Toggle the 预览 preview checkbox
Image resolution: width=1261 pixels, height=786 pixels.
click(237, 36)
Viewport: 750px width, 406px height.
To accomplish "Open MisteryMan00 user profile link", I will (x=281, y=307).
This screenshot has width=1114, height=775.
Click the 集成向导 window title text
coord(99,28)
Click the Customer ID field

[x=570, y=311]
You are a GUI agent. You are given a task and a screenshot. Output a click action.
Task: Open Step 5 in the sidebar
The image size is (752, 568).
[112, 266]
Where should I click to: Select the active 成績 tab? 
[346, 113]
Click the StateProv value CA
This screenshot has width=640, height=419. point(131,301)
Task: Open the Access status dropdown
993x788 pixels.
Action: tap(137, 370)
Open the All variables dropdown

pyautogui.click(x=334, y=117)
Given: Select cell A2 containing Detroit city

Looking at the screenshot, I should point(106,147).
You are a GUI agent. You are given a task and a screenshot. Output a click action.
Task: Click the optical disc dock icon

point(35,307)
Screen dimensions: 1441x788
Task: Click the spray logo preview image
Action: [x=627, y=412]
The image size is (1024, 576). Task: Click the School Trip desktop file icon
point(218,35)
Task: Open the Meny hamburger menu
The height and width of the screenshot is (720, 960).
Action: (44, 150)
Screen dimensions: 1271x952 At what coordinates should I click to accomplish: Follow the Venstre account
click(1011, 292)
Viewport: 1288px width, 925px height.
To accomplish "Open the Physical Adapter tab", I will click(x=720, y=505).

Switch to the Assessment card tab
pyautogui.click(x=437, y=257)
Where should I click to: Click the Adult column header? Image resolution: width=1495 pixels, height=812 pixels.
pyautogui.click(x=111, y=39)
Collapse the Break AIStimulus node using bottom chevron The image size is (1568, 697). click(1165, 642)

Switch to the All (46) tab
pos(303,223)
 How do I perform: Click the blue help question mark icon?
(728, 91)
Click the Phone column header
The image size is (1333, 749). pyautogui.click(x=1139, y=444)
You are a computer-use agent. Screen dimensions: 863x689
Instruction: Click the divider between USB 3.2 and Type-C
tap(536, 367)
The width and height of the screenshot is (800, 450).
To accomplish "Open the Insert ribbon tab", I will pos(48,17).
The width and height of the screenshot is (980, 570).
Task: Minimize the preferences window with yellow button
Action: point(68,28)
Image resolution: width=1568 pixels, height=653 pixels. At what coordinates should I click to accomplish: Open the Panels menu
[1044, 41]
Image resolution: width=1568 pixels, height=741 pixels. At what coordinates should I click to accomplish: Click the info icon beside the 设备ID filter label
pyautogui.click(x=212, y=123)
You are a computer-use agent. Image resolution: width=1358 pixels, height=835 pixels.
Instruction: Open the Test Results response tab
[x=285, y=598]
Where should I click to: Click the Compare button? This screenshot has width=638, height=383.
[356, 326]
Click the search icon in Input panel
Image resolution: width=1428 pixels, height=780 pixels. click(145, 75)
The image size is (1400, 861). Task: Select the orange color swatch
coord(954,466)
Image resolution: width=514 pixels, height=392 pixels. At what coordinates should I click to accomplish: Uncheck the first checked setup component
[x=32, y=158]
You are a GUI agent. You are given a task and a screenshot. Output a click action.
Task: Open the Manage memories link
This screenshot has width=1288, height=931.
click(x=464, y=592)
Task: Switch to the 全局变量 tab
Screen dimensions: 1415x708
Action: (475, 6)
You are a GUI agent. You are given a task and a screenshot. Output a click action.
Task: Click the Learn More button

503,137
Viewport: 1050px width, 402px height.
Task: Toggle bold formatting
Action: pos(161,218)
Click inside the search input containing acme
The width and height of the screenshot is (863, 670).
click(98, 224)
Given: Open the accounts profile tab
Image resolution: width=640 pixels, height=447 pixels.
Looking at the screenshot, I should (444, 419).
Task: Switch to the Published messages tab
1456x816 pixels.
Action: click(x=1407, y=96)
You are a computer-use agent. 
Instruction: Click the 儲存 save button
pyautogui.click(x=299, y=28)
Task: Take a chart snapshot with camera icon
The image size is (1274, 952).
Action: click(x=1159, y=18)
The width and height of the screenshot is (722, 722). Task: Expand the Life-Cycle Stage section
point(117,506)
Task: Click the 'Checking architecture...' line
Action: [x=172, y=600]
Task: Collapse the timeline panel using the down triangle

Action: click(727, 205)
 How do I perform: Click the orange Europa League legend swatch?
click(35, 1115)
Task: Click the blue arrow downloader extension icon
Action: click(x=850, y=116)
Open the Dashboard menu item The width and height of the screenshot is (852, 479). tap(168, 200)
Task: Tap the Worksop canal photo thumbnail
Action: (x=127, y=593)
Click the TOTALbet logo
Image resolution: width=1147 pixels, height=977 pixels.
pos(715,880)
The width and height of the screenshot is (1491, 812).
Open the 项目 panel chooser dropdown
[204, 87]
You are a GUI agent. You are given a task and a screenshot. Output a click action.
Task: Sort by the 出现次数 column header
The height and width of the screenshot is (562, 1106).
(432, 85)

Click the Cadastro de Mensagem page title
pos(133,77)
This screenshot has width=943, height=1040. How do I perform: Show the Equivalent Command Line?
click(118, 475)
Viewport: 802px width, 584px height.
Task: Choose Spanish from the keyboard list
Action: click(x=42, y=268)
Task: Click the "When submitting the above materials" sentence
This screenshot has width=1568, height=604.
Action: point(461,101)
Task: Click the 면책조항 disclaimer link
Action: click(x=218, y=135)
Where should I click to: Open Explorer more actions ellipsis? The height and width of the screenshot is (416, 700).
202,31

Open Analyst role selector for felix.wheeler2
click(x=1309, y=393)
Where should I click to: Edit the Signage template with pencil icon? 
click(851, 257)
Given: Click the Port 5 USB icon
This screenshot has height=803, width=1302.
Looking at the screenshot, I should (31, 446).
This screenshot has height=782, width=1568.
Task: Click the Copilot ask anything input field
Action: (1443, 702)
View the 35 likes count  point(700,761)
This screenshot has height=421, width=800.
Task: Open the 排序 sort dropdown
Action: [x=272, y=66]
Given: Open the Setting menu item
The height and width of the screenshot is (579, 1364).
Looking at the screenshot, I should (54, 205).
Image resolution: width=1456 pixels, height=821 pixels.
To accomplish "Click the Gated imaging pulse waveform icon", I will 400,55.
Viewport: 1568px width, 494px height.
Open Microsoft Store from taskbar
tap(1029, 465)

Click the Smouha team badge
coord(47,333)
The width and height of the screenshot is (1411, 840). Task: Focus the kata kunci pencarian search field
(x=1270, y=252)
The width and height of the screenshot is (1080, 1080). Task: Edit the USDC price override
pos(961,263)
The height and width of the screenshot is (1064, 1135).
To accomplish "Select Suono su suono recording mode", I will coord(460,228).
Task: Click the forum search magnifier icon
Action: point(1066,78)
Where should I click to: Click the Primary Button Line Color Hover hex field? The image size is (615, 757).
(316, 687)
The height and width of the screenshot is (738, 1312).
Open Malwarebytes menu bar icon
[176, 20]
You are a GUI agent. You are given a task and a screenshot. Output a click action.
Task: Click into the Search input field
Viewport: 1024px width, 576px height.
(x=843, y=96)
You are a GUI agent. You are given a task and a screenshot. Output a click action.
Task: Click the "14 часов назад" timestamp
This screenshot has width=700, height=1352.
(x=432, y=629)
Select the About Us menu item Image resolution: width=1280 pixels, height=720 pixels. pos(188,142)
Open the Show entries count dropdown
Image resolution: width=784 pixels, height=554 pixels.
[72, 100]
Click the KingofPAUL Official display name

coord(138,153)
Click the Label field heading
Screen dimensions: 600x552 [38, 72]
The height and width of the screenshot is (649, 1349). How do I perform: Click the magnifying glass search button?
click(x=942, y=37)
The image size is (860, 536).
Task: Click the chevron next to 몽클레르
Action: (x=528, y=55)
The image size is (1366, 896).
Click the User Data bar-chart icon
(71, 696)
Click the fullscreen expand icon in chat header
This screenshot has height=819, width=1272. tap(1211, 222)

━━━━━━━━━━━━━━━━━━━━

[WORK INSTRUCTIONS] When you repeat the lines, start with the first line of the material and end with the line that contains "This screenshot has width=1114, height=775.", keeping both and reproducing each exactly, with nothing added.

[YOUR SOLUTION]
Toggle the 预览 preview checkbox
Image resolution: width=1261 pixels, height=786 pixels.
click(237, 36)
Viewport: 750px width, 406px height.
To accomplish "Open MisteryMan00 user profile link", I will (x=281, y=307).
This screenshot has width=1114, height=775.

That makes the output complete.